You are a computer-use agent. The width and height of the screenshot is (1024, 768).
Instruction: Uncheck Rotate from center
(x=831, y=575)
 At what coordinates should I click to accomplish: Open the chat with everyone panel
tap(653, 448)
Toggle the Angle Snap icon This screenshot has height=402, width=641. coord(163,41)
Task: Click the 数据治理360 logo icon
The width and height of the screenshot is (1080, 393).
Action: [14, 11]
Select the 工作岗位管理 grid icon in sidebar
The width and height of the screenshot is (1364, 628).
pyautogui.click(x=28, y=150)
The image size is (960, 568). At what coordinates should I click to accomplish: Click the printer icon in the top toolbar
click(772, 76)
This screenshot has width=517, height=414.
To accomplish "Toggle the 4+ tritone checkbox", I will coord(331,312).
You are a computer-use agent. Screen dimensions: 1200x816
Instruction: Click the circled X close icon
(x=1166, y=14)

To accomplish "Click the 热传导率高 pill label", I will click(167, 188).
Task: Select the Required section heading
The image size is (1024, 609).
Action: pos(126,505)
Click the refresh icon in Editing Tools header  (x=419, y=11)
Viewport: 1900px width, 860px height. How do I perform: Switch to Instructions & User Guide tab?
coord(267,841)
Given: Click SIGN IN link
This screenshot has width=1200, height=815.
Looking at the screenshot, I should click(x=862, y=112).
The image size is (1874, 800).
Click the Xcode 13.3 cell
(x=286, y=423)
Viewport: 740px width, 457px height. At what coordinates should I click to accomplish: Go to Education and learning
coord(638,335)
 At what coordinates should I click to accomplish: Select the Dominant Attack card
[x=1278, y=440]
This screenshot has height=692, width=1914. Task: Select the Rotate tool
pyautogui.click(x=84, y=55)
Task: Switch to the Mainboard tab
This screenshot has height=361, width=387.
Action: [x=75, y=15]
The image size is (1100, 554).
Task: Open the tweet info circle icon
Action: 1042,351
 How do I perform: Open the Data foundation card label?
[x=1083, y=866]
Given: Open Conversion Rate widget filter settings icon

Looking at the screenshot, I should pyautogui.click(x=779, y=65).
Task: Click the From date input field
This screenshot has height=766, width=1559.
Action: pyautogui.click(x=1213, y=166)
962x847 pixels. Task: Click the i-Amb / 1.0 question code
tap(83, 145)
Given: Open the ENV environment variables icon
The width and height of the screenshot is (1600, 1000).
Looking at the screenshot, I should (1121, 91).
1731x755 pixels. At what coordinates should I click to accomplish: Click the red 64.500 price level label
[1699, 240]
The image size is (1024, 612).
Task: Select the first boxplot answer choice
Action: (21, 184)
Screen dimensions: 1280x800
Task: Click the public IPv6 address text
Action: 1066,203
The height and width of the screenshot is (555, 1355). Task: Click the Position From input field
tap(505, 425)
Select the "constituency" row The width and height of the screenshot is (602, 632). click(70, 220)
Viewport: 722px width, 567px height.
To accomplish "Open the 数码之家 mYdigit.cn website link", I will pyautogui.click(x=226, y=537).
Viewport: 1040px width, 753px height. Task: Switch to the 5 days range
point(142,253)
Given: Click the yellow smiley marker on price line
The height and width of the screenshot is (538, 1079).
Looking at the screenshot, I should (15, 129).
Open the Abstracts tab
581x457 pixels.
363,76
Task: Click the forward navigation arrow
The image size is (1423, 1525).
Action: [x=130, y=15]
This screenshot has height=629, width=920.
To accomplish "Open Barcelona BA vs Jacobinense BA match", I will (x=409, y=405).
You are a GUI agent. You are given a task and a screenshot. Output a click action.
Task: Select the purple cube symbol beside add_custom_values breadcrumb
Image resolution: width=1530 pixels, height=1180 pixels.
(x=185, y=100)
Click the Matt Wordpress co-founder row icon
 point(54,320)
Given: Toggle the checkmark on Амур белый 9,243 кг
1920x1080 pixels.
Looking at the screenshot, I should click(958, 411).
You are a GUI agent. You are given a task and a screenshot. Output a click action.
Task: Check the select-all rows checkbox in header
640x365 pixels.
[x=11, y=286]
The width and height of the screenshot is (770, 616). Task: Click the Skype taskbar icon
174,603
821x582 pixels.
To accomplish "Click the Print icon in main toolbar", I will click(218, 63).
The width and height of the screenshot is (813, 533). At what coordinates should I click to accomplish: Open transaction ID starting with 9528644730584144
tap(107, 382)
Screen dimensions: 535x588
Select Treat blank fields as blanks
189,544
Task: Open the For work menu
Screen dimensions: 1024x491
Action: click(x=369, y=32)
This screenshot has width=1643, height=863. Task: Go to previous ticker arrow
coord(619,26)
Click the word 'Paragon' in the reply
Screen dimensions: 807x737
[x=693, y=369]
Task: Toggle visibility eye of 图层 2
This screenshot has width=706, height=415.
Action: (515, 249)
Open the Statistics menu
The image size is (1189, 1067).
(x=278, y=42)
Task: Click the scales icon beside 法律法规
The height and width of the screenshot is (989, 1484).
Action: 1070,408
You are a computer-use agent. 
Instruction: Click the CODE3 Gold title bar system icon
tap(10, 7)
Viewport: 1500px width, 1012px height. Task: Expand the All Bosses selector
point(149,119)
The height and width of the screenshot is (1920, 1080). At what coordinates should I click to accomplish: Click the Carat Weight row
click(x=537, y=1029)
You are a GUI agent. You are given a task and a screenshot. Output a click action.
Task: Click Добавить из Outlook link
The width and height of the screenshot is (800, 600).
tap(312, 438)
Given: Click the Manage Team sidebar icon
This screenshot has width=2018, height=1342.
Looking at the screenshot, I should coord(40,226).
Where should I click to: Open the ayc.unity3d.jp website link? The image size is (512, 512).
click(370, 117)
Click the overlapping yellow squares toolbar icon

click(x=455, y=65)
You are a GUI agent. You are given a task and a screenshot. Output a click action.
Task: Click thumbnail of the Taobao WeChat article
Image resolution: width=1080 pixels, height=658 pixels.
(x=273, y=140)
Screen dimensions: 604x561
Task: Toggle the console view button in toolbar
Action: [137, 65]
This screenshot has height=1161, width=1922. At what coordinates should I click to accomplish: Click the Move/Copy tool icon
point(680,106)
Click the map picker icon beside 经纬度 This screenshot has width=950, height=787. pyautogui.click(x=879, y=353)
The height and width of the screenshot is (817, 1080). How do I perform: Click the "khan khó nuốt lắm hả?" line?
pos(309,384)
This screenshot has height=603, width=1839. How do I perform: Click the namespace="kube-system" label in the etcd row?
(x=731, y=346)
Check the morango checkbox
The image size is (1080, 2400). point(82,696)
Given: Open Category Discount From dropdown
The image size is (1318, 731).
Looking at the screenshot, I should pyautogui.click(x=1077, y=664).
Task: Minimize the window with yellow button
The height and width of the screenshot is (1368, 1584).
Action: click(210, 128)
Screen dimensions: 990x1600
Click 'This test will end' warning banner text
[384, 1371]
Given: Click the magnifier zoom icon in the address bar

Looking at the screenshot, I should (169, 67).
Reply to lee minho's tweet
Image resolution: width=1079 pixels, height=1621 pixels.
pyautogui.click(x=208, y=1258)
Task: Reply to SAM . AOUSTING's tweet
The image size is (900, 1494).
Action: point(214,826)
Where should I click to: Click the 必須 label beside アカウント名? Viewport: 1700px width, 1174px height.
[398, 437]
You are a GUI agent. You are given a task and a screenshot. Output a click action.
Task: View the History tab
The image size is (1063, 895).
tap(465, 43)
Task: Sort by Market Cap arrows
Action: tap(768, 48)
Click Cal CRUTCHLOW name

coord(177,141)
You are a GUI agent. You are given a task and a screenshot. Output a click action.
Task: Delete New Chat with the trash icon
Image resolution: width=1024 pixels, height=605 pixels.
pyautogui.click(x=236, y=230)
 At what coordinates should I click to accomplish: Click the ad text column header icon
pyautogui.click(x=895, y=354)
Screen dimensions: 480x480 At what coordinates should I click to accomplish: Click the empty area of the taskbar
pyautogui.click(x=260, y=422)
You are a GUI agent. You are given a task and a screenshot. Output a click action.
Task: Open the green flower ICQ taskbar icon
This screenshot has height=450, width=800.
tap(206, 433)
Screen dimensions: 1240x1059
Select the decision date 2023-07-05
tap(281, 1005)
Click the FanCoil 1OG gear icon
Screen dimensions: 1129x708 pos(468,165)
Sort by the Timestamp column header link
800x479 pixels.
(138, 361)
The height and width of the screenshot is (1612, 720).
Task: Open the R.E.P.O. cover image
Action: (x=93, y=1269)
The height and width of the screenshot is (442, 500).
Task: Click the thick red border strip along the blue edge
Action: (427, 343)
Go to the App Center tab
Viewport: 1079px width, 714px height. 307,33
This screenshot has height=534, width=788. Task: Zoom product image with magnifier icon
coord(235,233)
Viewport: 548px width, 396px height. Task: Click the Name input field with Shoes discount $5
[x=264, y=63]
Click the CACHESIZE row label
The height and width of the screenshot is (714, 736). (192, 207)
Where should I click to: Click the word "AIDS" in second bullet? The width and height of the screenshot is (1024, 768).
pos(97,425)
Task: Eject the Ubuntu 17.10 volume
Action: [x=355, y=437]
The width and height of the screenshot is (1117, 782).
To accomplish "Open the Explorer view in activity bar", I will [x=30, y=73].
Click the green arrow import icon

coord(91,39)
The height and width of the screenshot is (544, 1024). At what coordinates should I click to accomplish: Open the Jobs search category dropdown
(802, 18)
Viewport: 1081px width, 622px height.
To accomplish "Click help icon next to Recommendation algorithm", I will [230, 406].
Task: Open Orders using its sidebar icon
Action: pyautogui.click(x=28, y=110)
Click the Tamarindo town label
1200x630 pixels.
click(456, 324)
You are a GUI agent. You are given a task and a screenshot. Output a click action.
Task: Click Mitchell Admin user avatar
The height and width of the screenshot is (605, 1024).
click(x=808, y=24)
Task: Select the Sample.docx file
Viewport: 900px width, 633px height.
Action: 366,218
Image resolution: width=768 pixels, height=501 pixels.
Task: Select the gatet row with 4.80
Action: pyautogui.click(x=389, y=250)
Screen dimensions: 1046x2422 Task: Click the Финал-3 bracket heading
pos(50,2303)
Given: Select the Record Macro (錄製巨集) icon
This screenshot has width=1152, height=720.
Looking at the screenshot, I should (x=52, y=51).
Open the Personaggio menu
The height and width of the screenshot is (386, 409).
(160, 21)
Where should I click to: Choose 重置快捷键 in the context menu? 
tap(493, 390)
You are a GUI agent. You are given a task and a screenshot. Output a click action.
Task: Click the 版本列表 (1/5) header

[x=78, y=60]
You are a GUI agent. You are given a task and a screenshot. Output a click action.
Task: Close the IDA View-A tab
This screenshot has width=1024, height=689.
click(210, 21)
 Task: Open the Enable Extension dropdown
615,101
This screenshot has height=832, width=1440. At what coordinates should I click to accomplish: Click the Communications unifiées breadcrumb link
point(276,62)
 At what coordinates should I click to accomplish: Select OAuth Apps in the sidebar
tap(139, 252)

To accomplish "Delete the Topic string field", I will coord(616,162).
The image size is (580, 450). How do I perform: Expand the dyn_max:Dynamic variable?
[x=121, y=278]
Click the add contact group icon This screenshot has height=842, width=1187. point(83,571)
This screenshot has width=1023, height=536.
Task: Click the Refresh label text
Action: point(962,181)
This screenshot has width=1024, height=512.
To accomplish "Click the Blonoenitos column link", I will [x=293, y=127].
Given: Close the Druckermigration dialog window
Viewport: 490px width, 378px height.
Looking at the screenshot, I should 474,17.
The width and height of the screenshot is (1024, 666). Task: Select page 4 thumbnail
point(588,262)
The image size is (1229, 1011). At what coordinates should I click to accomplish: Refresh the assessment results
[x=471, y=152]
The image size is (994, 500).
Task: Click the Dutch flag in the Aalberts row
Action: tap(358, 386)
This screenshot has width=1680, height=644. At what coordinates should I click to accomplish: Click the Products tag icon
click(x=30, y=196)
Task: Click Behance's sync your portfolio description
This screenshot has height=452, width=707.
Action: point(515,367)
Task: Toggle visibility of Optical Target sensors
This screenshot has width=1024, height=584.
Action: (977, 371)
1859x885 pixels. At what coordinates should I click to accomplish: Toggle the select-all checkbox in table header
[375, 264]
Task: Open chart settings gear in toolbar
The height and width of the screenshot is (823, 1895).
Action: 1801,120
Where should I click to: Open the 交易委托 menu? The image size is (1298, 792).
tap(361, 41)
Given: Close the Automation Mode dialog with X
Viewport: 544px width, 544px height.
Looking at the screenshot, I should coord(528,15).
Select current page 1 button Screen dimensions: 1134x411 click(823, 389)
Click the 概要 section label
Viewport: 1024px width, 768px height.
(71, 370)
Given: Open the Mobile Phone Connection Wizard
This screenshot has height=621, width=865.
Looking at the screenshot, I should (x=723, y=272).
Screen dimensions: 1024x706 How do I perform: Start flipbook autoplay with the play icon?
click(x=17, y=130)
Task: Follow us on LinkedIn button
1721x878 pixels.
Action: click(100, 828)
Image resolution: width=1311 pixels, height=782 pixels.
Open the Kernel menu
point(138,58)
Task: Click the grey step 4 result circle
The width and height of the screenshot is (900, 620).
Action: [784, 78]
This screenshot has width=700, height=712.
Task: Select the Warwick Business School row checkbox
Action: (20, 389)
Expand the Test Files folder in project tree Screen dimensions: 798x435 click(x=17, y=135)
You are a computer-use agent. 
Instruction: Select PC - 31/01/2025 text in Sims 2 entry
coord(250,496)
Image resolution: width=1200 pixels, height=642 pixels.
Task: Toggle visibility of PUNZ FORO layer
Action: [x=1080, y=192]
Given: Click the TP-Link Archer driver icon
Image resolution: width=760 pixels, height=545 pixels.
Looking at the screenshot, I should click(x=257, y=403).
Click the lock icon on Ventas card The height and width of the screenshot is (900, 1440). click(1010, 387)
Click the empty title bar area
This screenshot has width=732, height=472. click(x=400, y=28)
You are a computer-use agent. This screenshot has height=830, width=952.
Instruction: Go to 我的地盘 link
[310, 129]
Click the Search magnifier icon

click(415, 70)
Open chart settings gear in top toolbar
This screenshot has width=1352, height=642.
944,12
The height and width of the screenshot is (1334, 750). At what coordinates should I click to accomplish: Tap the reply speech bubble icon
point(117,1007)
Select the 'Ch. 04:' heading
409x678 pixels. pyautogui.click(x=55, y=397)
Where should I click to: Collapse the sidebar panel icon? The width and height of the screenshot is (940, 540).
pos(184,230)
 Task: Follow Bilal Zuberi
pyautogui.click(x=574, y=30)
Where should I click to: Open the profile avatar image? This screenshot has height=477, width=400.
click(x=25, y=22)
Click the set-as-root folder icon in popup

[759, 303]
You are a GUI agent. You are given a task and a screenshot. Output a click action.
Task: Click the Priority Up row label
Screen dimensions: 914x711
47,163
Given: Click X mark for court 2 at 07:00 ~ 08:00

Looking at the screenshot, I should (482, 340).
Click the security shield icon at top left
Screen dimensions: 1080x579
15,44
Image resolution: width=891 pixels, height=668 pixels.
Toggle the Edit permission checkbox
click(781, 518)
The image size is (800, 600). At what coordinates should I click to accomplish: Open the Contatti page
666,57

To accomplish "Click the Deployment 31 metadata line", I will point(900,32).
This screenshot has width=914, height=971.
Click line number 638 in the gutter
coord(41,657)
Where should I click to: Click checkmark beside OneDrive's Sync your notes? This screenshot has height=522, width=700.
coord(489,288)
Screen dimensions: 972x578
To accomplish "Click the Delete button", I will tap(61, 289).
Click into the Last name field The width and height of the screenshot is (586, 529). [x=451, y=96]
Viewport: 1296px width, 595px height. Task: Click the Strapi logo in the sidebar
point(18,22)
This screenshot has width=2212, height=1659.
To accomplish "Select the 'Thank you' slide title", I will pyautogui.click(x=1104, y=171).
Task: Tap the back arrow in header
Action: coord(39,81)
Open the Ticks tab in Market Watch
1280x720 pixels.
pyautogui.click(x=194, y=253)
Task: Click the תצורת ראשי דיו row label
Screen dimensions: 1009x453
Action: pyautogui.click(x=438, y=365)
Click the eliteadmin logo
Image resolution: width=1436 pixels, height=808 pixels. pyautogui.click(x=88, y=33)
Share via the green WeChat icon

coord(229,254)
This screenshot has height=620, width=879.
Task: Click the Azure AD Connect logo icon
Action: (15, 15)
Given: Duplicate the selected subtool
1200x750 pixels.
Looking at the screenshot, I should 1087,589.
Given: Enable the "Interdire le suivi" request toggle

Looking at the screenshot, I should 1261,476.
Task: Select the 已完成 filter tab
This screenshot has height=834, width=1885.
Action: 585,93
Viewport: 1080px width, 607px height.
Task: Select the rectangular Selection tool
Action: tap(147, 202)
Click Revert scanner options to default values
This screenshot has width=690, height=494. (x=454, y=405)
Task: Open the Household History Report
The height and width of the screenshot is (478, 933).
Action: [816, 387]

[EXERCISE] Above are the records; copy exactly the lines from the line with "Share via the green WeChat icon" through the line with "Task: Select the 已完成 filter tab", both included.

[ANSWER SECTION]
Share via the green WeChat icon

coord(229,254)
This screenshot has height=620, width=879.
Task: Click the Azure AD Connect logo icon
Action: (15, 15)
Given: Duplicate the selected subtool
1200x750 pixels.
Looking at the screenshot, I should 1087,589.
Given: Enable the "Interdire le suivi" request toggle

Looking at the screenshot, I should 1261,476.
Task: Select the 已完成 filter tab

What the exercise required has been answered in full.